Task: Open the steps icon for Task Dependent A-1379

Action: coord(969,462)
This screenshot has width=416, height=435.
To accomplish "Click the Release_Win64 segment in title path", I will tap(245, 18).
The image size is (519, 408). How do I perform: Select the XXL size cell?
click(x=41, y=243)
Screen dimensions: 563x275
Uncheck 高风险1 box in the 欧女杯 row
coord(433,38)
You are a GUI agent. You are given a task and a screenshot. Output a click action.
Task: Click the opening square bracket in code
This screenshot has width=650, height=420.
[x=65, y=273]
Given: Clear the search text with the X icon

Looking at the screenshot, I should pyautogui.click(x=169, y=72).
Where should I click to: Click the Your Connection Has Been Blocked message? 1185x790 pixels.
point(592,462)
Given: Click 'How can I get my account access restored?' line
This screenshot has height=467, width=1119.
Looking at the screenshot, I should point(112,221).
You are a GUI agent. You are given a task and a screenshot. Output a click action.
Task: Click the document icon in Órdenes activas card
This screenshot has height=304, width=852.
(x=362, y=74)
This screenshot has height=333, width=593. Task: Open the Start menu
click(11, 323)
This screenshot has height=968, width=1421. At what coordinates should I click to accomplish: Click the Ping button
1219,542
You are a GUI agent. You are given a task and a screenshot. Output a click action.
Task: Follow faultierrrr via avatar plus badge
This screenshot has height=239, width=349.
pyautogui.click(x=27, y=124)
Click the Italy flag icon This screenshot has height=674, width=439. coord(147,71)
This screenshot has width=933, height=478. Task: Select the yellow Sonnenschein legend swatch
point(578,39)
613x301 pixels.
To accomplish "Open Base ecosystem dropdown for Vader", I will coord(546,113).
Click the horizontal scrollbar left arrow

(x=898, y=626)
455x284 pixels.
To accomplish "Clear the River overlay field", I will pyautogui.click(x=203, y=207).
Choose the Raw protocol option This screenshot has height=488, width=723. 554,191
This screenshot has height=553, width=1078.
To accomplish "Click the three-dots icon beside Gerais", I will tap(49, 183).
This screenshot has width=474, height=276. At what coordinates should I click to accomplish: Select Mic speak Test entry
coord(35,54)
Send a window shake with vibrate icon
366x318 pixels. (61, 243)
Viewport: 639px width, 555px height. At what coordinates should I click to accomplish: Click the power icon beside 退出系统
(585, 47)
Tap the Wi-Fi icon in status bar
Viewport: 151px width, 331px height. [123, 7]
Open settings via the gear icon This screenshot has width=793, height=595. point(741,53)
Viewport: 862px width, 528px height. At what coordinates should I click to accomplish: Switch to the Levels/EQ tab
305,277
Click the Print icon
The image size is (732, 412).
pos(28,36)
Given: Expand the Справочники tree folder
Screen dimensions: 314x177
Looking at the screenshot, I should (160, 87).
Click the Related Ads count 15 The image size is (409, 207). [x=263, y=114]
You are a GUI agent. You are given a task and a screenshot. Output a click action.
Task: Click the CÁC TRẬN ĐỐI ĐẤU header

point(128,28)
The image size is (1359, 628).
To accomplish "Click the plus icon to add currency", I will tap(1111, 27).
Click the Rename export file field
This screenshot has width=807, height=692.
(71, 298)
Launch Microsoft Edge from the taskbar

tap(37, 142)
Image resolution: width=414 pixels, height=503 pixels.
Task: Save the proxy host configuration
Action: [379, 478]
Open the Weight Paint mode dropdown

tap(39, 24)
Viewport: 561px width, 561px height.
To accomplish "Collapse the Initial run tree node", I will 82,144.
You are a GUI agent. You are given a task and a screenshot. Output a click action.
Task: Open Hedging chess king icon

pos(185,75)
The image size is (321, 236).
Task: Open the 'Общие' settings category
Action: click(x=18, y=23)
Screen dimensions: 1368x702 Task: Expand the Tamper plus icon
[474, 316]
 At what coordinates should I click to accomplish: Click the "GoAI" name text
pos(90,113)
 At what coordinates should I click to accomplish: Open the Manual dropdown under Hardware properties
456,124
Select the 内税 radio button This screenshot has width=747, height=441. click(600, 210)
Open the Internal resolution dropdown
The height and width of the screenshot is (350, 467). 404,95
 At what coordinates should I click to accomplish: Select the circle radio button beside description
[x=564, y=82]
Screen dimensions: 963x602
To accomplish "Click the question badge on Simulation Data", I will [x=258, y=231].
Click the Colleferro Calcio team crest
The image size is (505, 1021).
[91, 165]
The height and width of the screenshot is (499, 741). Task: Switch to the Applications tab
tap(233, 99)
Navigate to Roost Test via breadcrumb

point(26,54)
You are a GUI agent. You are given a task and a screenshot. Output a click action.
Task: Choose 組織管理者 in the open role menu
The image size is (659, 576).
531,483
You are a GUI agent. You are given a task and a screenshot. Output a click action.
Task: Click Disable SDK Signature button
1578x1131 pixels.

- - - - - - -

Please rewrite the rows above with "GUI agent" swapped for "GUI assistant" and everything else unchanged.

_SOLUTION TO THE EXERCISE_.
Task: Open the steps icon for Task Dependent A-1379

Action: coord(969,462)
This screenshot has width=416, height=435.
To accomplish "Click the Release_Win64 segment in title path", I will tap(245, 18).
The image size is (519, 408). How do I perform: Select the XXL size cell?
click(x=41, y=243)
Screen dimensions: 563x275
Uncheck 高风险1 box in the 欧女杯 row
coord(433,38)
You are a GUI assistant. You are given a task and a screenshot. Output a click action.
Task: Click the opening square bracket in code
This screenshot has width=650, height=420.
[x=65, y=273]
Given: Clear the search text with the X icon

Looking at the screenshot, I should pyautogui.click(x=169, y=72).
Where should I click to: Click the Your Connection Has Been Blocked message? 1185x790 pixels.
point(592,462)
Given: Click 'How can I get my account access restored?' line
This screenshot has height=467, width=1119.
Looking at the screenshot, I should point(112,221).
You are a GUI assistant. You are given a task and a screenshot. Output a click action.
Task: Click the document icon in Órdenes activas card
This screenshot has height=304, width=852.
(x=362, y=74)
This screenshot has height=333, width=593. Task: Open the Start menu
click(11, 323)
This screenshot has height=968, width=1421. At what coordinates should I click to accomplish: Click the Ping button
1219,542
You are a GUI assistant. You are given a task and a screenshot. Output a click action.
Task: Follow faultierrrr via avatar plus badge
This screenshot has height=239, width=349.
pyautogui.click(x=27, y=124)
Click the Italy flag icon This screenshot has height=674, width=439. coord(147,71)
This screenshot has width=933, height=478. Task: Select the yellow Sonnenschein legend swatch
point(578,39)
613x301 pixels.
To accomplish "Open Base ecosystem dropdown for Vader", I will coord(546,113).
Click the horizontal scrollbar left arrow

(x=898, y=626)
455x284 pixels.
To accomplish "Clear the River overlay field", I will pyautogui.click(x=203, y=207).
Choose the Raw protocol option This screenshot has height=488, width=723. 554,191
This screenshot has height=553, width=1078.
To accomplish "Click the three-dots icon beside Gerais", I will tap(49, 183).
This screenshot has width=474, height=276. At what coordinates should I click to accomplish: Select Mic speak Test entry
coord(35,54)
Send a window shake with vibrate icon
366x318 pixels. (61, 243)
Viewport: 639px width, 555px height. At what coordinates should I click to accomplish: Click the power icon beside 退出系统
(585, 47)
Tap the Wi-Fi icon in status bar
Viewport: 151px width, 331px height. [123, 7]
Open settings via the gear icon This screenshot has width=793, height=595. point(741,53)
Viewport: 862px width, 528px height. At what coordinates should I click to accomplish: Switch to the Levels/EQ tab
305,277
Click the Print icon
The image size is (732, 412).
pos(28,36)
Given: Expand the Справочники tree folder
Screen dimensions: 314x177
Looking at the screenshot, I should (160, 87).
Click the Related Ads count 15 The image size is (409, 207). [x=263, y=114]
You are a GUI assistant. You are given a task and a screenshot. Output a click action.
Task: Click the CÁC TRẬN ĐỐI ĐẤU header

point(128,28)
The image size is (1359, 628).
To accomplish "Click the plus icon to add currency", I will tap(1111, 27).
Click the Rename export file field
This screenshot has width=807, height=692.
(71, 298)
Launch Microsoft Edge from the taskbar

tap(37, 142)
Image resolution: width=414 pixels, height=503 pixels.
Task: Save the proxy host configuration
Action: [379, 478]
Open the Weight Paint mode dropdown

tap(39, 24)
Viewport: 561px width, 561px height.
To accomplish "Collapse the Initial run tree node", I will 82,144.
You are a GUI assistant. You are given a task and a screenshot. Output a click action.
Task: Open Hedging chess king icon

pos(185,75)
The image size is (321, 236).
Task: Open the 'Общие' settings category
Action: click(x=18, y=23)
Screen dimensions: 1368x702 Task: Expand the Tamper plus icon
[474, 316]
 At what coordinates should I click to accomplish: Click the "GoAI" name text
pos(90,113)
 At what coordinates should I click to accomplish: Open the Manual dropdown under Hardware properties
456,124
Select the 内税 radio button This screenshot has width=747, height=441. click(600, 210)
Open the Internal resolution dropdown
The height and width of the screenshot is (350, 467). 404,95
 At what coordinates should I click to accomplish: Select the circle radio button beside description
[x=564, y=82]
Screen dimensions: 963x602
To accomplish "Click the question badge on Simulation Data", I will [x=258, y=231].
Click the Colleferro Calcio team crest
The image size is (505, 1021).
[91, 165]
The height and width of the screenshot is (499, 741). Task: Switch to the Applications tab
tap(233, 99)
Navigate to Roost Test via breadcrumb

point(26,54)
You are a GUI assistant. You are given a task and a screenshot. Output a click action.
Task: Choose 組織管理者 in the open role menu
The image size is (659, 576).
531,483
You are a GUI assistant. You are given a task and a screenshot. Output a click action.
Task: Click Disable SDK Signature button
1578x1131 pixels.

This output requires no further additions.